Mais vous ne niez pas qu’il y a un problème?

 

Effectivement, et nous voulons accélérer le processus du règlement du conflit au Sahara. Le Maroc a fait une proposition jugée sérieuse, crédible et réaliste par de nombreux Etats, celle du Plan d’autonomie, qui est une forme d’autodétermination. Pourtant, nous sommes pris dans un tourbillon de rapports et de résolutions de l’Union européenne et de l’ONU.

 

Qui a intérêt à politiser la question du Sahara occidental?

 

Nos voisins supportent mal d’avoir à leur porte un pays qui pratique le pluralisme et la diversité dans un esprit de tolérance.

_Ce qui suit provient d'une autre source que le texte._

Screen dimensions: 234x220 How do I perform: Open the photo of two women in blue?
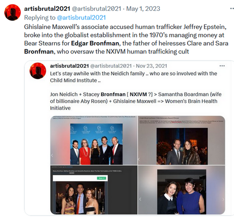click(x=182, y=190)
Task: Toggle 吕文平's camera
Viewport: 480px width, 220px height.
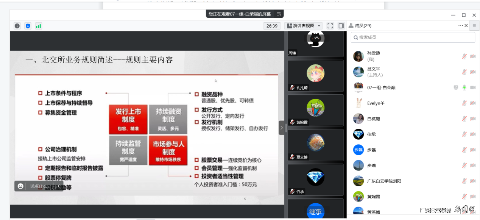Action: tap(472, 72)
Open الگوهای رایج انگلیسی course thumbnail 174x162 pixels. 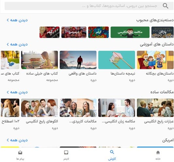pos(40,108)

Ils essaient de faire diversion en diffusant de fausses informations. En attendant, les négociations traînent et on ferme les yeux sur l’esclavagisme pratiqué dans le camp de Tindouf et rien n’est fait pour les victimes du Polisario.

 

La question de la réparation vous tient à cœur?

 

Oui. Le Maroc a fait un énorme travail pour faire face à son passé. Mon propre frère Abdelhak a disparu en 1964. Son corps n’a jamais été retrouvé mais j’ai participé à l’exhumation de tombes de plusieurs disparus(e)s. C’est un travail de fourmi considérable qui a été mené avec «l’Instance Equité Réconciliation» en collaboration avec le CICR, le groupe de travail sur les disparitions forcées et des ONG. On l’occulte pour mettre en cause notre bonne foi mais qui d’autre parmi nos voisins a eu le courage de se livrer à ce devoir de vérité et de mémoire?

 

Le Maroc est-il un modèle gênant?

 

Il faut replacer tout cela dans le contexte des Printemps arabes et de la montée des extrémismes. Notre pays a une tradition de diversité. Il y a, en outre, une volonté de la monarchie et des forces vives de la nation d’aligner notre pays sur les standards les plus hauts en matière de démocratie et de droits de l’homme. En 2011, une nouvelle Constitution a été adoptée. Le principe d’égalité homme/femme y est énoncé ainsi que le pluralisme politique, la diversité culturelle avec les composantes arabe, amazigh (ber bère) et hébraïque ainsi que le choix de la régionalisation et de la décentralisation. Dans son préambule est inscrite la primauté des con ventions internationales ratifiées par le Maroc sur le droit interne. Deux cent huit parlementaires sont contre la peine de mort, qui fait l’objet d’un moratoire de fait, l’adoption du 2e protocole additionnel de l’ONU sur les droits civiques est en discussion, la protection des droits des migrants venus de pays africains frères fait l’objet d’une approche globale…

 

Comment réagissez-vous aux menaces proférées par Al-Qaida contre le roi?

 

Al-Qaida préconise un modèle de société obscurantiste. Le roi et le peuple marocain, main dans la main, feront face à cette menace. Nous sommes vaccinés contre le risque de dérive extrémiste parce que nous sommes pluriels et ouverts sur le monde.